Information supplied below:
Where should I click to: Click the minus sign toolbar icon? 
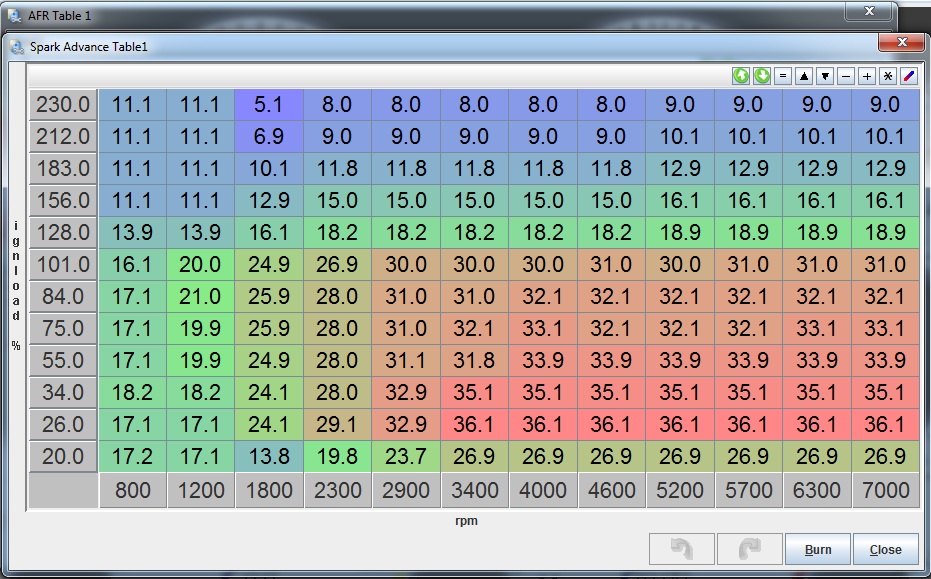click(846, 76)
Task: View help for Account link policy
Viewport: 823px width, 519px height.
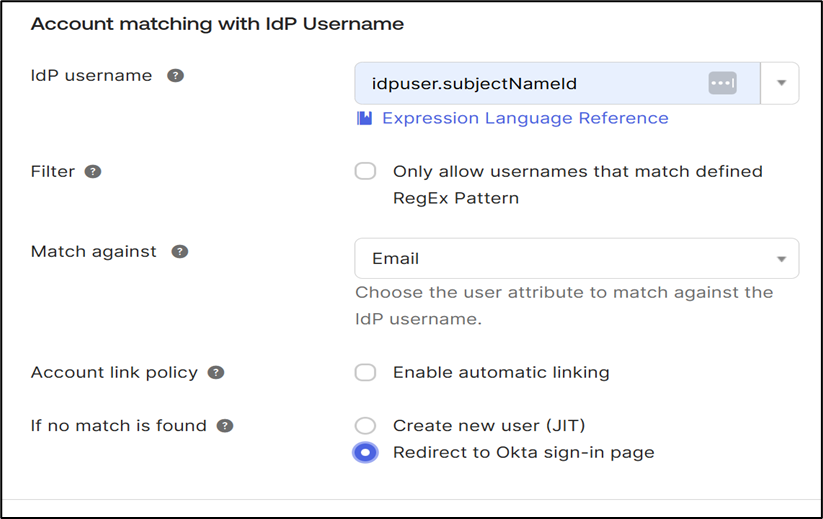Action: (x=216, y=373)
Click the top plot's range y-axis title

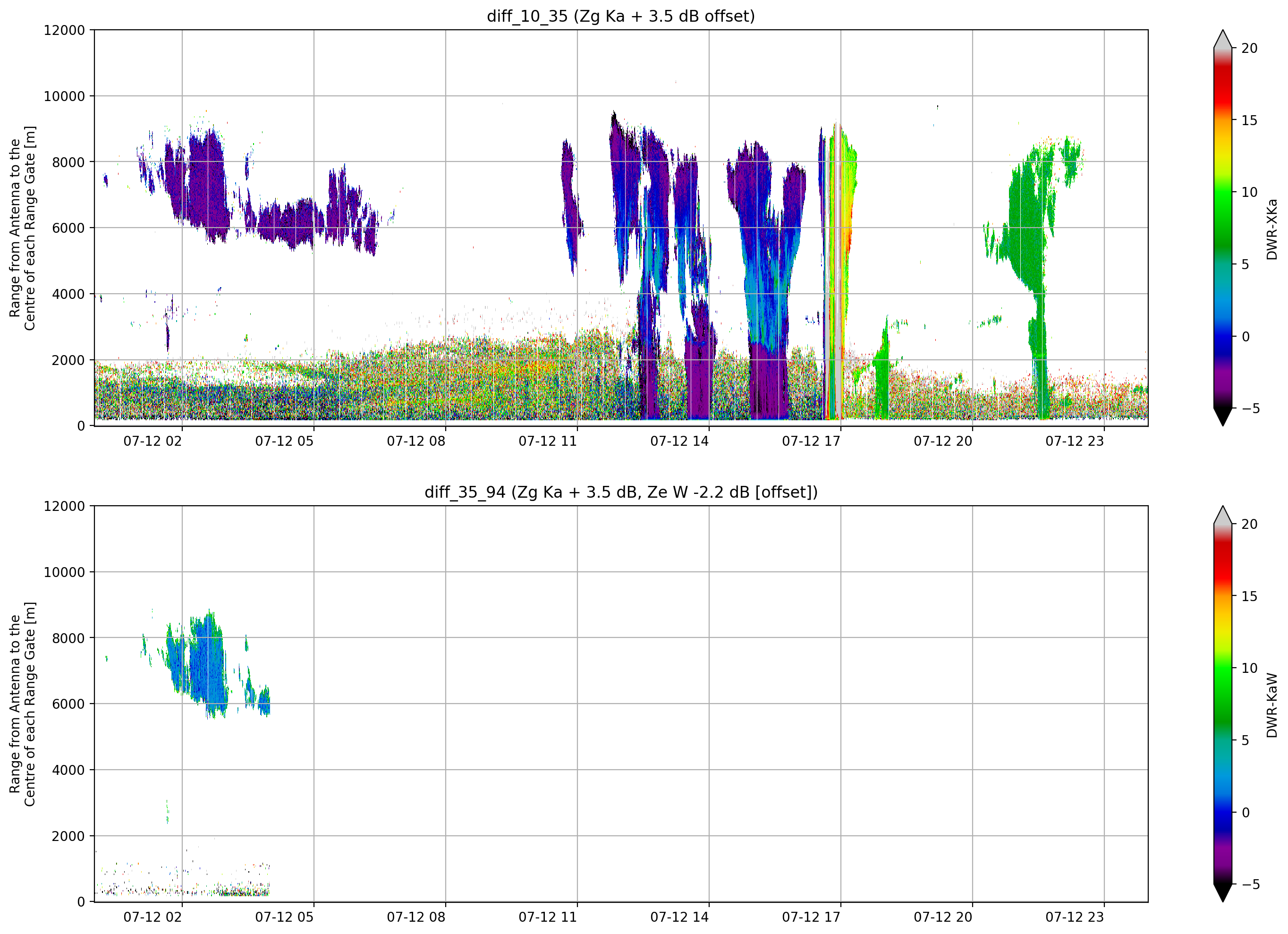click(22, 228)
End of Information supplied.
> [Your goal] Every line in the data above needs to be given again exactly, pictures aside.

> [Task solution]
Where should I click to: Click the minus sign toolbar icon? 
click(846, 76)
Task: View help for Account link policy
Viewport: 823px width, 519px height.
Action: (x=216, y=373)
Click the top plot's range y-axis title

click(22, 228)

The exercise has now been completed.